'How being black Jamaican, white Irish will help tackle race issues', says new police chief

'How being black Jamaican, white Irish will help tackle race issues', says new police chief

A BOLTON-born woman with Irish roots has been appointed as the new leader of the Black Police Association’s Merseyside branch.

Inspector Karen Dowden was announced as the successor of Chief Superintendent Rowley Moore, who is stepping down as chair after a four-year spell. 

The 45-year-old mother of two, who cites herself as white British, black Jamaican, Irish and Welsh, boasts 23 years in the police force.

She told The Irish Post that learning of her Irish roots, which trace back 175 years to Armagh and Belfast was completely unexpected.

“In the last two or three years my mum started doing some research, we were quite surprised that there was an Irish link there,” she said. “The furthest Irish connection dates back to John Burton in 1841, who was a Traveller.”

Inspector Dowden, whose biological father is black Jamaican, explained that her mixed background often raises questions about her heritage.

“There’s always some comments about how people look and judging people based on their colour, their ethnicity, their race, their religion, that type of thing. 

“That certainly did prompt some queries as well about what my heritage is.

“Some comments often are that I’ve been on the sunbed or just been on holiday and not actually recognise what my heritage is. 

“I haven’t got any links to my biological father, so I’ve grown up in a house with a white mother. 

All my family is very white. So as a result, you stand out a little bit I suppose, having a bit of colour in a white family and a white area.”

The Black Police Association aims to support people from different ethnic minority backgrounds and underrepresented communities by recruiting and retaining these individuals into the police force.

Inspector Dowden believes that her mixed background will give her an advantage tackling racial prejudices both inside and outside of the police force in her new role.

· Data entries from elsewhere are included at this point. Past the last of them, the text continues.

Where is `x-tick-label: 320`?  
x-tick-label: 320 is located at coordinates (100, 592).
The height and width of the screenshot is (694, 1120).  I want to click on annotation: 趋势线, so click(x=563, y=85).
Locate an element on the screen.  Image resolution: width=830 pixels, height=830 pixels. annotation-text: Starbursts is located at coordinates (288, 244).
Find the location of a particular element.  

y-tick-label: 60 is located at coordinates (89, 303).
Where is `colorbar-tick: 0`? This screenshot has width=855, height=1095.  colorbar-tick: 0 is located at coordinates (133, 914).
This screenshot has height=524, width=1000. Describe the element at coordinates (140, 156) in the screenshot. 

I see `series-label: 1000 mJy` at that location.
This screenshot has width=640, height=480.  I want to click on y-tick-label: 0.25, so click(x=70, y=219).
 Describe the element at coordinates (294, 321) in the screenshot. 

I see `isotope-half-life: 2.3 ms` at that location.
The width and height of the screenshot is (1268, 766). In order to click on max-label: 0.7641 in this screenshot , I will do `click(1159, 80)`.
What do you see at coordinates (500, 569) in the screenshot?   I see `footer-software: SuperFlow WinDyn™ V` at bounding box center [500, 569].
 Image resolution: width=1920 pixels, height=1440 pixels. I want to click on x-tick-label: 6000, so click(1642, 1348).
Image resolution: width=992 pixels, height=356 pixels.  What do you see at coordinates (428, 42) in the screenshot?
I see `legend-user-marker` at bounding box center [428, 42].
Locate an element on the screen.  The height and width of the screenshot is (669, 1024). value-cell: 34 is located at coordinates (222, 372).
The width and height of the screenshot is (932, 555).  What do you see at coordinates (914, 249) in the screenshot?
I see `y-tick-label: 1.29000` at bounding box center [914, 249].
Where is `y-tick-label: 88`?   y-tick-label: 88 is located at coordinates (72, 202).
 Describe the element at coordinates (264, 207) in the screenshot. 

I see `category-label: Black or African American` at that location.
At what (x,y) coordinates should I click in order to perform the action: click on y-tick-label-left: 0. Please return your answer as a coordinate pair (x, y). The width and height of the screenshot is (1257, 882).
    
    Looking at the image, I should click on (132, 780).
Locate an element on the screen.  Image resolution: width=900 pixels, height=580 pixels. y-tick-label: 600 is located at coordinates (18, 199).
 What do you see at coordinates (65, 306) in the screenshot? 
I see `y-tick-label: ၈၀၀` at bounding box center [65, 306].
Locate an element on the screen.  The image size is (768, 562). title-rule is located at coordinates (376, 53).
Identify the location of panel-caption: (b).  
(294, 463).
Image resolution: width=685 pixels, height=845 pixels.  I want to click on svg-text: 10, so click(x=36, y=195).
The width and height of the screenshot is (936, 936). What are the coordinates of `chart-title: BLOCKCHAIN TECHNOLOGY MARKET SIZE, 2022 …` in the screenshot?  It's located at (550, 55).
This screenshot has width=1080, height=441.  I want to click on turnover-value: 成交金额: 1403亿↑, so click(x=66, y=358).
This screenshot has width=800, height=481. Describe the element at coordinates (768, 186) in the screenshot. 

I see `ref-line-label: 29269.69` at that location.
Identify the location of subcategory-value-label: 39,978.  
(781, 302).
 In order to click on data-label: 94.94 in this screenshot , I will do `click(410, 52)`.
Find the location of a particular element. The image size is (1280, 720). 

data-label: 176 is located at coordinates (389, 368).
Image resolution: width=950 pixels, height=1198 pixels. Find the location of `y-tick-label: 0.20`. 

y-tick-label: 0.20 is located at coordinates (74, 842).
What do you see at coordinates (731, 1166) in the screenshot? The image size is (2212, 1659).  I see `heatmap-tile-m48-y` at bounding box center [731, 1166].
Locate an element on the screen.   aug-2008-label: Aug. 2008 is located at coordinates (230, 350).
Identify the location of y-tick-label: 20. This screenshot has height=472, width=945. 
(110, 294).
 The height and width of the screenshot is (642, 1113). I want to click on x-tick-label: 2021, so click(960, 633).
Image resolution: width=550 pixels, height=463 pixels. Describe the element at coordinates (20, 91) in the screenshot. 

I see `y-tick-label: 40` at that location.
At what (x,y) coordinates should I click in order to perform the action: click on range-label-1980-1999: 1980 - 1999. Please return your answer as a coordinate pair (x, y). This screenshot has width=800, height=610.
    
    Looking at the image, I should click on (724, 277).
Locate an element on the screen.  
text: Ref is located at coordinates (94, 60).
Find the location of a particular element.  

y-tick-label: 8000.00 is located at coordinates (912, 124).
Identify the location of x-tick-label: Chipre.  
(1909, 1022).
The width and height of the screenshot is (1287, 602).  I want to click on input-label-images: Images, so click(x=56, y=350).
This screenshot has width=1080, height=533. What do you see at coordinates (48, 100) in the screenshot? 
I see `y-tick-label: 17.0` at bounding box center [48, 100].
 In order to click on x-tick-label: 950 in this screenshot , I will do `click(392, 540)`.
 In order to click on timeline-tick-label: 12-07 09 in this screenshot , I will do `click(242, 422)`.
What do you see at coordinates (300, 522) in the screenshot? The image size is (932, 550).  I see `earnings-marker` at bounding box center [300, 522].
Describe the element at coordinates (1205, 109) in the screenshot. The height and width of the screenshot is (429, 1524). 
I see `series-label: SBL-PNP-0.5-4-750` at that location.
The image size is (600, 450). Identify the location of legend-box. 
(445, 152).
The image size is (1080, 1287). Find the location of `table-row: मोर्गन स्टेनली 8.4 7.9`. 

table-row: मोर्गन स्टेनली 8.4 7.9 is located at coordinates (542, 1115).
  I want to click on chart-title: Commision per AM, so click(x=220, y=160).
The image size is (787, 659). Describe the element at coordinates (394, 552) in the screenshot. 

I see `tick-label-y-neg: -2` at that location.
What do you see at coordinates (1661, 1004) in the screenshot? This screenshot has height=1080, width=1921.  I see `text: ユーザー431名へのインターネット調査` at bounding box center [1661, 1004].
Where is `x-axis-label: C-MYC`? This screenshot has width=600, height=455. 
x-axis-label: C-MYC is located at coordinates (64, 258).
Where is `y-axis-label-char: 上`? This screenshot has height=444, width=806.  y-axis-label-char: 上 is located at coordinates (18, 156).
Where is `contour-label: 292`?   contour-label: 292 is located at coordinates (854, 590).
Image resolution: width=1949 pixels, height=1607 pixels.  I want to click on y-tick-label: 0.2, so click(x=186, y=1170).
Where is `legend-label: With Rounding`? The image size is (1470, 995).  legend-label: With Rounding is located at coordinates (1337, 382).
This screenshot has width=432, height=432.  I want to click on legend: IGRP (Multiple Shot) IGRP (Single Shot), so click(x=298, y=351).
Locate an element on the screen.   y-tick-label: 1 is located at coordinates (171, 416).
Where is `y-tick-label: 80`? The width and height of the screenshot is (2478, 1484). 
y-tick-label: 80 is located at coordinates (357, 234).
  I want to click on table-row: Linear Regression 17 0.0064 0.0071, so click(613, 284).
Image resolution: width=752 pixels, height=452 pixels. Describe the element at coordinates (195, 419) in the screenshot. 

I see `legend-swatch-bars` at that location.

“As a result of that, you notice that people will say things that aren’t necessarily appropriate, not racist necessarily, but people don’t realise that you are black or you are mixed race, and feel more comfortable to share sometimes some prejudice or discrimination.”

Inspector Dowden currently works as a neighbourhood inspector for Bootle, Crosby and Litherland in Sefton. 

During her career she has worked in the Criminal Investigation Department, as a patrol officer and a domestic violence investigator. 

She was previously the deputy chair of Merseyside’s Black Police Association.